The first steps down the path of the spiritual quest may have been taken in a mind befogged by hallucinogenic stupor or an auditory epiphany in the midst of a performance of Bach's St. Matthew Passion. However that initiatory moment arrived, it likely occurred in one's teens or young adulthood. Smitten by the awakening call to that which out leaps the self, the spiritual quest is a lifelong adventure that can take us to ecstatic moments of inner realization but also to the dead ends of failed gurus or self-destructive cults. In the chapter that follows, a multigenerational story of the spiritual search draws on contributions from the fields of life course development, gerontology, neurobiology, and philosophy. The tale has its origins in mid-twentieth century, suburban, and Jewish America. But its implications touch other lives in other places.

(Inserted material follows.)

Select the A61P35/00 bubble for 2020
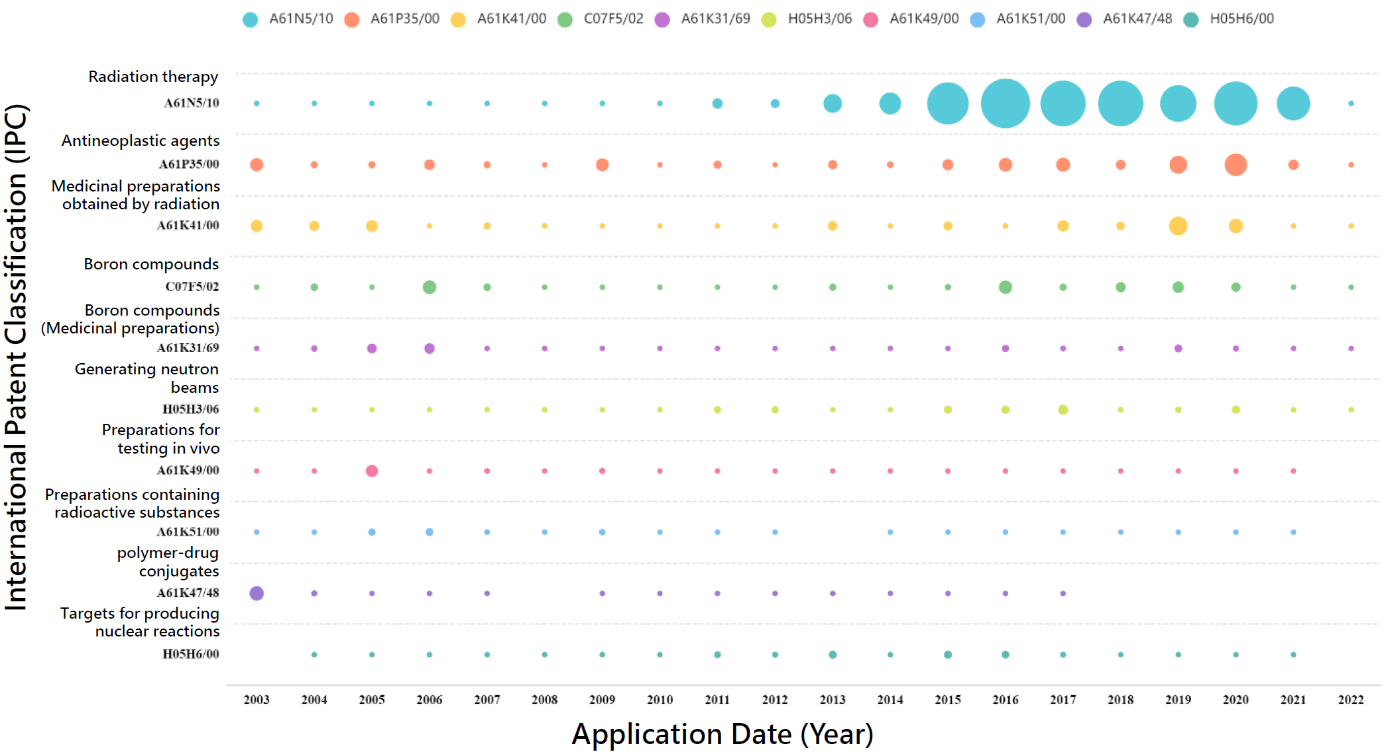Viewport: 1384px width, 752px height. [x=1236, y=165]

“A Serious Man,” the Coen Brothers’ 2009 dark film comedy about a Biblical Job-like college physics professor, Larry Gopnick, is a biting satire on one man's effort to understand the soul-testing God of the Hebrews. In the movie, Larry's seemingly idyllic, mid-1960s middle-class, suburban life is beginning to crumble. Looking for answers to conflicts at home (his marriage is on the rocks), and at the office (he's up for tenure but hasn't published anything in years), Larry seeks spiritual guidance from rabbis. They preach patience and acceptance, glibly citing the impenetrable ways of HaShem (a substitute for the unutterable name of God). Adding to this woeful tale, Larry's son Danny, ensconced in his room supposedly preparing for his Bar Mitzvah, finds spiritual illumination in the glowing tip of a reefer. Meanwhile, down the hall, older sister, Sarah, is badgering her parents for a life changing rhinoplasty as she heads to the bathroom for another ritual immersion in shampoo and cream rinse.
In hindsight, it is precisely young people like Danny and Sarah who turn out to be among the Jews of the Baby Boom generation destined to venture in search of alternative and New Age spirituality in their adult years. They will join the thousands of Jews, and millions of non-Jews, who set forth on a journey in search of a spiritual home. Their sojourn reminds us that those who pursue spirituality in middle or later life most likely embarked on their quest when they were younger.